How to copy data from Azure to S3 programmatically
There are several possible reasons why you might want to copy files from Azure to AWS S3 (or vice versa). Maybe you want to store the backup on S3. Maybe you have subscribed to both the clouds and you want to keep the data synchronized between the two. Wanted to share this work because I had to gather it from various sources.
Here’s a fully automated lambda solution for copying the data on-demand or triggering lambda on schedule.
This blog post covers one approach to migrate data from Microsoft Azure Blob Storage into Amazon S3 using the AWS Lambda service.

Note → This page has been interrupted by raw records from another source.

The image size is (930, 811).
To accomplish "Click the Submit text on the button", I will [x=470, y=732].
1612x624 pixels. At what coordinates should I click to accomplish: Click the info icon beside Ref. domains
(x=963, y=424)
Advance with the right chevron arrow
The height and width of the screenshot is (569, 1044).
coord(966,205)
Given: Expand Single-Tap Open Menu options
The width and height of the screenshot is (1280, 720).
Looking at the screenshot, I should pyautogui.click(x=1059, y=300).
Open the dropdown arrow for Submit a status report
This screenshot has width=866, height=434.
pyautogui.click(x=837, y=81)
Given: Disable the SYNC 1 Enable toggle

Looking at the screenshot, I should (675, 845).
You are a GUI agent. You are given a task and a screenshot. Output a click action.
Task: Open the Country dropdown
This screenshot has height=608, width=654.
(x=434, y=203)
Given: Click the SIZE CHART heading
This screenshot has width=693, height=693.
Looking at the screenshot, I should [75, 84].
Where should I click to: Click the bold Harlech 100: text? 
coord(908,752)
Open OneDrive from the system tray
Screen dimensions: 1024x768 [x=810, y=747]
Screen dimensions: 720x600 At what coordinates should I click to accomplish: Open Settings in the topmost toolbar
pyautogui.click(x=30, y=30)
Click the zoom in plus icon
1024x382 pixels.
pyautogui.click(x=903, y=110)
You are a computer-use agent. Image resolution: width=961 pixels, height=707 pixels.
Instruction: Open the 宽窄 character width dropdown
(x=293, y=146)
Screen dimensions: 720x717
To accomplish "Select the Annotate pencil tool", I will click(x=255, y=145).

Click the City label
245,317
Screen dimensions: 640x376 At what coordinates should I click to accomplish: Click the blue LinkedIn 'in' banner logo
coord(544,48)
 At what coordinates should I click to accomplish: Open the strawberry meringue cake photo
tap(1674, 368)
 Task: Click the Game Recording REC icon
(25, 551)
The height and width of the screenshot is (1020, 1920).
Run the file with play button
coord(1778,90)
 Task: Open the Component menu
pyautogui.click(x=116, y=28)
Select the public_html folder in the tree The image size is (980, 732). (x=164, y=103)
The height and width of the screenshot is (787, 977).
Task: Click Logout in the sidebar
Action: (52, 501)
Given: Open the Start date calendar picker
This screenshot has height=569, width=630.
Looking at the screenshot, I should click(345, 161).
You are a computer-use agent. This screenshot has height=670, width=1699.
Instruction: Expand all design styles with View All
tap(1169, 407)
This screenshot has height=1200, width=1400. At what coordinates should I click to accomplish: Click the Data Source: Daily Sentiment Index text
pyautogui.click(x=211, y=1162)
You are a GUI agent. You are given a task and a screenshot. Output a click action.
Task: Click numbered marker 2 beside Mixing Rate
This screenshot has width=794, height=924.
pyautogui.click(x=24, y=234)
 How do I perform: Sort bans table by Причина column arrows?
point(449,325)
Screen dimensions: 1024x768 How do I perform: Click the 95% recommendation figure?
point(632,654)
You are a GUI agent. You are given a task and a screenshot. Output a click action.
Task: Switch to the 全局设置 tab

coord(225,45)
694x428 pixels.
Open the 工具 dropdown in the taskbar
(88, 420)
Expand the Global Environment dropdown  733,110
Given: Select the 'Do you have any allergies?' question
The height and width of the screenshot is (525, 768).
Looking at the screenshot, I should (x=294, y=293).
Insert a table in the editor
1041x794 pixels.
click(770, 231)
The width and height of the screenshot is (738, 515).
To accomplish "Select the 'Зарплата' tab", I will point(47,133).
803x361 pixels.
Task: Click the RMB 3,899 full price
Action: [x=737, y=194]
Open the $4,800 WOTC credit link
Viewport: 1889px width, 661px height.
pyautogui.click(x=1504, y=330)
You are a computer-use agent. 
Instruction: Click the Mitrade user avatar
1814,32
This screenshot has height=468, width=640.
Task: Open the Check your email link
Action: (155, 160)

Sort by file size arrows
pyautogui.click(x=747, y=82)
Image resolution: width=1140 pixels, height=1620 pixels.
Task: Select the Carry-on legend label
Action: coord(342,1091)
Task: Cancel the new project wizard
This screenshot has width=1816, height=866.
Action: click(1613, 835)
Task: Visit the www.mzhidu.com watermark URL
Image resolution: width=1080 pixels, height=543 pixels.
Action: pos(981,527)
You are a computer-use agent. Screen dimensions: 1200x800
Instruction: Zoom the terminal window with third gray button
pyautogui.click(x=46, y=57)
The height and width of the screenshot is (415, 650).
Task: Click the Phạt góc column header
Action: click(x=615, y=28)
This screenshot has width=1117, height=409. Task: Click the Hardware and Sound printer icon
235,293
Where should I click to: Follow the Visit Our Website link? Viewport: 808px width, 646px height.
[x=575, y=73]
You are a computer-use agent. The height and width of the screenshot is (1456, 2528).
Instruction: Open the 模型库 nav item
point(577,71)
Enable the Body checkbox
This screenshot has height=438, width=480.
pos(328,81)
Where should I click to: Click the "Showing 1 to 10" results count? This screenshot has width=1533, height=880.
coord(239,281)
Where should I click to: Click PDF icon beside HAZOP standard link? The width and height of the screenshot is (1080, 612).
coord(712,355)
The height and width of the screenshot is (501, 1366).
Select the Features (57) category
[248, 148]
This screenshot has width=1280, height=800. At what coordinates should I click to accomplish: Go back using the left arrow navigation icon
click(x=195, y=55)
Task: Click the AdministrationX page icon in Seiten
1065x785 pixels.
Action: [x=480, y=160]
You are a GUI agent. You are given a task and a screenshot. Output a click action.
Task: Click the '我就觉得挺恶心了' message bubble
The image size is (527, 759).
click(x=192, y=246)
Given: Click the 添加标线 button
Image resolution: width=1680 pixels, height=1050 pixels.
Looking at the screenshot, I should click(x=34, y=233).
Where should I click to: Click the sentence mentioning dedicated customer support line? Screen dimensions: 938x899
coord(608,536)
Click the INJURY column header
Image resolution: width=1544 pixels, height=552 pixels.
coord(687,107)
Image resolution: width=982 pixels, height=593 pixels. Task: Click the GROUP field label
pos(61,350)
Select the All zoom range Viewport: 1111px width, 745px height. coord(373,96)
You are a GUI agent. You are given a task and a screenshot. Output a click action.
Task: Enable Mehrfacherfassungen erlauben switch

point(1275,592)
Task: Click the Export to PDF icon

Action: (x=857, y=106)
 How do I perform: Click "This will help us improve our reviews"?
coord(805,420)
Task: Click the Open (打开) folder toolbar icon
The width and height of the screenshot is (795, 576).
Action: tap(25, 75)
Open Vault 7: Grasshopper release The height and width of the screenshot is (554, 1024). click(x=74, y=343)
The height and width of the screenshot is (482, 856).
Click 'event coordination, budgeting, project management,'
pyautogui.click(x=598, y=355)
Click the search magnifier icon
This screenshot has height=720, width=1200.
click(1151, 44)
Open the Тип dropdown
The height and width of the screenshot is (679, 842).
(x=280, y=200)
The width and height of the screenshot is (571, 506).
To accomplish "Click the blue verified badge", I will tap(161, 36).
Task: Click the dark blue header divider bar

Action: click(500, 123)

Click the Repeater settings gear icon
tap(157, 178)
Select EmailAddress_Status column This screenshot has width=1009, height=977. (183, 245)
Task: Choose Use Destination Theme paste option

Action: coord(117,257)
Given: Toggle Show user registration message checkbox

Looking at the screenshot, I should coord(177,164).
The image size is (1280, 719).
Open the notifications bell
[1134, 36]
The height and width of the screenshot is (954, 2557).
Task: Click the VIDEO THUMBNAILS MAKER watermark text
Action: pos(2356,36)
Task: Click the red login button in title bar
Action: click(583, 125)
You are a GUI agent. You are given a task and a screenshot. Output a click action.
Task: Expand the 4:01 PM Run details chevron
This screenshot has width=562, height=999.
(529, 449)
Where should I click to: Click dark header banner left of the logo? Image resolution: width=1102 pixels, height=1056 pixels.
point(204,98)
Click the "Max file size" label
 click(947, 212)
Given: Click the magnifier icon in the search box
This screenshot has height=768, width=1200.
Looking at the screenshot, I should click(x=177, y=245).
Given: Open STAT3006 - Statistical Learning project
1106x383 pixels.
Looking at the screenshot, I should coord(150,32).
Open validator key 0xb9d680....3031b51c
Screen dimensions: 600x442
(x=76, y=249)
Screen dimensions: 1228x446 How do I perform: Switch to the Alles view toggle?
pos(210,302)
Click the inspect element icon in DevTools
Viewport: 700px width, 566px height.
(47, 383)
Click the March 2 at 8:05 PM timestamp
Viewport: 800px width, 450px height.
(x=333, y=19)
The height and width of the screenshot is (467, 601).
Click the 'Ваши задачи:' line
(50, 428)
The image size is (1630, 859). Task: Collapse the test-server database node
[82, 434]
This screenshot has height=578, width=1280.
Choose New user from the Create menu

Why use the AWS lambda approach?
How lambda ease the work for us? Here are some of the advantages of using it for copying data:
- It is simpler, easy to use, and less expensive than EC2 or Beanstalk.
- It supports multiple programming languages.
- It’s a cost-effective option as it’s a serverless service.
- With fewer code lines, you can copy data from Azure to S3.
Step by Step
Here I will walk you through the steps needed to set up lambda in your own AWS.
Pre-requisites:
It is assumed that you have valid accounts with both AWS Cloud and Azure Cloud. If you are following along with this blog post, I assume that you are familiar with the following, and requirements are already met.
- Azure Blob: Create Azure Blob and authorize access to the blob if you want to restrict the access to make the blob private. There are various options that Azure Storage offers for authorizing access to resources.
- AWS S3 bucket: Create an S3 bucket and block all public access to restrict access to the bucket. Then create AWS Identity and Access Management (IAM) users in your AWS account and grant those users incremental permissions on your Amazon S3 bucket and the folders in it.
- AWS Lambda service: We will do hands-on and create a lambda function that will copy the data from Azure to Python.
Let’s do hands-on:
To implement this, we will do the following:
- Create an S3 bucket (or use an existing bucket)
- Create an IAM policy and an execution role (you can either create it by going to the IAM section on the console or you can choose the option of ‘Create a default execution role with basic settings’ while creating a Lambda function)
- Add the following policies to the Lambda execution role
- S3 bucket access policy
- KMS policy to encrypt/decrypt the environment variables used in code
- AWSLambdaVPCAccessExecutionRole policy
4. Create a Lambda function to write code for copying the data from Azure to S3 using Python SDK for Azure and AWS.
Here’s a snippet to download the Azure blob ( authenticated using AzureActiveDirectory ):
# Get the access token first to access the blob
# Replace {account,client secrets} with your account,client secrets!
oauth_url = https://<account>.blob.core.windows.net
token_credential = ClientSecretCredential(
<active_directory_tenant_id>,
<active_directory_application_id>,
<active_directory_application_secret>
)# Downloading blob using access token
# Replace {conatiner_name,blob_name} with your conatiner_name,blob_name!
blob_service_client = BlobServiceClient(account_url=oauth_url, credential=token_credential)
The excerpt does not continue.